(Records provided)
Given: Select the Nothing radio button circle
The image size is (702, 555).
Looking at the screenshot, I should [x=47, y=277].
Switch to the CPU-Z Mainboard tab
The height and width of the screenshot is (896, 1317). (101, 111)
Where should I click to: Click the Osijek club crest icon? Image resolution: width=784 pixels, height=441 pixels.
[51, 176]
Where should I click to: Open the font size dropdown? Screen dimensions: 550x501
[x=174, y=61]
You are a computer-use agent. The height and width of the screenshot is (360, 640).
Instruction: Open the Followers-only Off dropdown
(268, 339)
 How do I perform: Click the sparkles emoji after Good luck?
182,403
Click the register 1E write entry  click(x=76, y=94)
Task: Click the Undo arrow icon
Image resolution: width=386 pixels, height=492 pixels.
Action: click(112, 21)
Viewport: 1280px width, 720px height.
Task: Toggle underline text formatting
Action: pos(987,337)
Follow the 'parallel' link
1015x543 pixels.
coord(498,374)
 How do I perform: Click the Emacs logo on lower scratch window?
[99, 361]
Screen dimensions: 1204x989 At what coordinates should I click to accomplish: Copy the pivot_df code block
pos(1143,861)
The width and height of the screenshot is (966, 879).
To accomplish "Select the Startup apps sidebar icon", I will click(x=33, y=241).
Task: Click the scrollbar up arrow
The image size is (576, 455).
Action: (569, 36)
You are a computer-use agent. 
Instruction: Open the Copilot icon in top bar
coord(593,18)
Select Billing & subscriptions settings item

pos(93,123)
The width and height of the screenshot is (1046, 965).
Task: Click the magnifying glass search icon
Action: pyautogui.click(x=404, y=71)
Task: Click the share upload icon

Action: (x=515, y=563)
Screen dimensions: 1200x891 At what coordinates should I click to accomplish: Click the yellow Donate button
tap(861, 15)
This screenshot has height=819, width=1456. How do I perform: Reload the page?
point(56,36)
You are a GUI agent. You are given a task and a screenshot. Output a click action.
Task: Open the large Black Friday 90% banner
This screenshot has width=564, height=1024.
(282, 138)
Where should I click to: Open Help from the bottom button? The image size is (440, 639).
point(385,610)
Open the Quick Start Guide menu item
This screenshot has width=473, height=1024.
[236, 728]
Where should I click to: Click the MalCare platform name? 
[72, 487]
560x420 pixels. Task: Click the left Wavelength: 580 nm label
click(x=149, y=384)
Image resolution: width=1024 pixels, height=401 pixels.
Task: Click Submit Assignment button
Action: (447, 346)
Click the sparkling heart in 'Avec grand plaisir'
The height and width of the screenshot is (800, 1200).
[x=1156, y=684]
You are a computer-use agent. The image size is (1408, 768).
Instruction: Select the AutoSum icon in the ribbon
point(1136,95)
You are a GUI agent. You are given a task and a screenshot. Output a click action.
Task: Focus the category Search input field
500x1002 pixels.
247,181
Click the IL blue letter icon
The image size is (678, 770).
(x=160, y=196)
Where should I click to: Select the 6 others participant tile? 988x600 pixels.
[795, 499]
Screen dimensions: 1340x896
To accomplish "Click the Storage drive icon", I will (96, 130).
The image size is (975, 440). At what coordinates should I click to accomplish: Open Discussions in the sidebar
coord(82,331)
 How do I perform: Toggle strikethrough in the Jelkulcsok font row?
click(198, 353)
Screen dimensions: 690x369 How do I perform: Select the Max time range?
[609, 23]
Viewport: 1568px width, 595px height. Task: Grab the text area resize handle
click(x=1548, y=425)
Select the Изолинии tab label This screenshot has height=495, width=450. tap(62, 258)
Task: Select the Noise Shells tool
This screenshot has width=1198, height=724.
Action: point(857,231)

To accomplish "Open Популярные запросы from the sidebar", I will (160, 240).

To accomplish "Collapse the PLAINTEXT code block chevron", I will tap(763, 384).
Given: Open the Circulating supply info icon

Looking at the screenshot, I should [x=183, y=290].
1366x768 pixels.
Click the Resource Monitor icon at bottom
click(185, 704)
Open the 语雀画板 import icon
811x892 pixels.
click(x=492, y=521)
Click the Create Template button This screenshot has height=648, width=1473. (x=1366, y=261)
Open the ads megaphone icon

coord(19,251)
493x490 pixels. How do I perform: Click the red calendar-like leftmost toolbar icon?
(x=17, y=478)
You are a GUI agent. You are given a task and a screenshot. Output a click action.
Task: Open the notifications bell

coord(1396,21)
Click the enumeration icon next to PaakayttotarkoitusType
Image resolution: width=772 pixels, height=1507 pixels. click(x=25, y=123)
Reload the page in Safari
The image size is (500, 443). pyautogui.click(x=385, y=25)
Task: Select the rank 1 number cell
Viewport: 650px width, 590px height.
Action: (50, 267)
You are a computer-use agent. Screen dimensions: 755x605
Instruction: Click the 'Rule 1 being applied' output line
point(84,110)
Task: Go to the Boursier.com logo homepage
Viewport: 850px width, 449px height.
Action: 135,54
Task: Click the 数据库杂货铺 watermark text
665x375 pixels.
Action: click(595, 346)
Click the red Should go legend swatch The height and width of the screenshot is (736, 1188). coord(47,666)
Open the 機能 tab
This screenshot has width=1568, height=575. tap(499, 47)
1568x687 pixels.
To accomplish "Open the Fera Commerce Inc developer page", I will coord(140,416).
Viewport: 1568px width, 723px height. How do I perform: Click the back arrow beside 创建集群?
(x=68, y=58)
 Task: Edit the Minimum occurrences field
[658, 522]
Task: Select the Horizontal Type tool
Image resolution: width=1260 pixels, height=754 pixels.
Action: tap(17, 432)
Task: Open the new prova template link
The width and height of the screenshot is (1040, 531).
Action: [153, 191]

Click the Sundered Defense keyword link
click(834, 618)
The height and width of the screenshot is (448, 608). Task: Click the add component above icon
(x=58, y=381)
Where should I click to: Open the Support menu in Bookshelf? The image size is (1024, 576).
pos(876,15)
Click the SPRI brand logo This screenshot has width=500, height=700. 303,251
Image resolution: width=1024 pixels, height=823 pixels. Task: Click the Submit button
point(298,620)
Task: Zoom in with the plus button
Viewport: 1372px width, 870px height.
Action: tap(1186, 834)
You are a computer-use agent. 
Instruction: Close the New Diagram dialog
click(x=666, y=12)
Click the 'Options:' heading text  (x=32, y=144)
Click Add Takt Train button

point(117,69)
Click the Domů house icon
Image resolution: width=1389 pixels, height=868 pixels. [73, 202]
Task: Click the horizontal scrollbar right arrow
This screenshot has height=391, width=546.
(End Records provided)
**Task prompt:** Each line above should be output exactly as written.

**Answer box:**
Given: Select the Nothing radio button circle
The image size is (702, 555).
Looking at the screenshot, I should [x=47, y=277].
Switch to the CPU-Z Mainboard tab
The height and width of the screenshot is (896, 1317). (101, 111)
Where should I click to: Click the Osijek club crest icon? Image resolution: width=784 pixels, height=441 pixels.
[51, 176]
Where should I click to: Open the font size dropdown? Screen dimensions: 550x501
[x=174, y=61]
You are a computer-use agent. The height and width of the screenshot is (360, 640).
Instruction: Open the Followers-only Off dropdown
(268, 339)
 How do I perform: Click the sparkles emoji after Good luck?
182,403
Click the register 1E write entry  click(x=76, y=94)
Task: Click the Undo arrow icon
Image resolution: width=386 pixels, height=492 pixels.
Action: click(112, 21)
Viewport: 1280px width, 720px height.
Task: Toggle underline text formatting
Action: pos(987,337)
Follow the 'parallel' link
1015x543 pixels.
coord(498,374)
 How do I perform: Click the Emacs logo on lower scratch window?
[99, 361]
Screen dimensions: 1204x989 At what coordinates should I click to accomplish: Copy the pivot_df code block
pos(1143,861)
The width and height of the screenshot is (966, 879).
To accomplish "Select the Startup apps sidebar icon", I will click(x=33, y=241).
Task: Click the scrollbar up arrow
The image size is (576, 455).
Action: (569, 36)
You are a computer-use agent. 
Instruction: Open the Copilot icon in top bar
coord(593,18)
Select Billing & subscriptions settings item

pos(93,123)
The width and height of the screenshot is (1046, 965).
Task: Click the magnifying glass search icon
Action: pyautogui.click(x=404, y=71)
Task: Click the share upload icon

Action: (x=515, y=563)
Screen dimensions: 1200x891 At what coordinates should I click to accomplish: Click the yellow Donate button
tap(861, 15)
This screenshot has height=819, width=1456. How do I perform: Reload the page?
point(56,36)
You are a GUI agent. You are given a task and a screenshot. Output a click action.
Task: Open the large Black Friday 90% banner
This screenshot has width=564, height=1024.
(282, 138)
Where should I click to: Open Help from the bottom button? The image size is (440, 639).
point(385,610)
Open the Quick Start Guide menu item
This screenshot has width=473, height=1024.
[236, 728]
Where should I click to: Click the MalCare platform name? 
[72, 487]
560x420 pixels. Task: Click the left Wavelength: 580 nm label
click(x=149, y=384)
Image resolution: width=1024 pixels, height=401 pixels.
Task: Click Submit Assignment button
Action: (447, 346)
Click the sparkling heart in 'Avec grand plaisir'
The height and width of the screenshot is (800, 1200).
[x=1156, y=684]
You are a computer-use agent. The image size is (1408, 768).
Instruction: Select the AutoSum icon in the ribbon
point(1136,95)
You are a GUI agent. You are given a task and a screenshot. Output a click action.
Task: Focus the category Search input field
500x1002 pixels.
247,181
Click the IL blue letter icon
The image size is (678, 770).
(x=160, y=196)
Where should I click to: Select the 6 others participant tile? 988x600 pixels.
[795, 499]
Screen dimensions: 1340x896
To accomplish "Click the Storage drive icon", I will (96, 130).
The image size is (975, 440). At what coordinates should I click to accomplish: Open Discussions in the sidebar
coord(82,331)
 How do I perform: Toggle strikethrough in the Jelkulcsok font row?
click(198, 353)
Screen dimensions: 690x369 How do I perform: Select the Max time range?
[609, 23]
Viewport: 1568px width, 595px height. Task: Grab the text area resize handle
click(x=1548, y=425)
Select the Изолинии tab label This screenshot has height=495, width=450. tap(62, 258)
Task: Select the Noise Shells tool
This screenshot has width=1198, height=724.
Action: point(857,231)

To accomplish "Open Популярные запросы from the sidebar", I will (160, 240).

To accomplish "Collapse the PLAINTEXT code block chevron", I will tap(763, 384).
Given: Open the Circulating supply info icon

Looking at the screenshot, I should [x=183, y=290].
1366x768 pixels.
Click the Resource Monitor icon at bottom
click(185, 704)
Open the 语雀画板 import icon
811x892 pixels.
click(x=492, y=521)
Click the Create Template button This screenshot has height=648, width=1473. (x=1366, y=261)
Open the ads megaphone icon

coord(19,251)
493x490 pixels. How do I perform: Click the red calendar-like leftmost toolbar icon?
(x=17, y=478)
You are a GUI agent. You are given a task and a screenshot. Output a click action.
Task: Open the notifications bell

coord(1396,21)
Click the enumeration icon next to PaakayttotarkoitusType
Image resolution: width=772 pixels, height=1507 pixels. click(x=25, y=123)
Reload the page in Safari
The image size is (500, 443). pyautogui.click(x=385, y=25)
Task: Select the rank 1 number cell
Viewport: 650px width, 590px height.
Action: (50, 267)
You are a computer-use agent. Screen dimensions: 755x605
Instruction: Click the 'Rule 1 being applied' output line
point(84,110)
Task: Go to the Boursier.com logo homepage
Viewport: 850px width, 449px height.
Action: 135,54
Task: Click the 数据库杂货铺 watermark text
665x375 pixels.
Action: click(595, 346)
Click the red Should go legend swatch The height and width of the screenshot is (736, 1188). coord(47,666)
Open the 機能 tab
This screenshot has width=1568, height=575. tap(499, 47)
1568x687 pixels.
To accomplish "Open the Fera Commerce Inc developer page", I will coord(140,416).
Viewport: 1568px width, 723px height. How do I perform: Click the back arrow beside 创建集群?
(x=68, y=58)
 Task: Edit the Minimum occurrences field
[658, 522]
Task: Select the Horizontal Type tool
Image resolution: width=1260 pixels, height=754 pixels.
Action: tap(17, 432)
Task: Open the new prova template link
The width and height of the screenshot is (1040, 531).
Action: [153, 191]

Click the Sundered Defense keyword link
click(834, 618)
The height and width of the screenshot is (448, 608). Task: Click the add component above icon
(x=58, y=381)
Where should I click to: Open the Support menu in Bookshelf? The image size is (1024, 576).
pos(876,15)
Click the SPRI brand logo This screenshot has width=500, height=700. 303,251
Image resolution: width=1024 pixels, height=823 pixels. Task: Click the Submit button
point(298,620)
Task: Zoom in with the plus button
Viewport: 1372px width, 870px height.
Action: tap(1186, 834)
You are a computer-use agent. 
Instruction: Close the New Diagram dialog
click(x=666, y=12)
Click the 'Options:' heading text  (x=32, y=144)
Click Add Takt Train button

point(117,69)
Click the Domů house icon
Image resolution: width=1389 pixels, height=868 pixels. [73, 202]
Task: Click the horizontal scrollbar right arrow
This screenshot has height=391, width=546.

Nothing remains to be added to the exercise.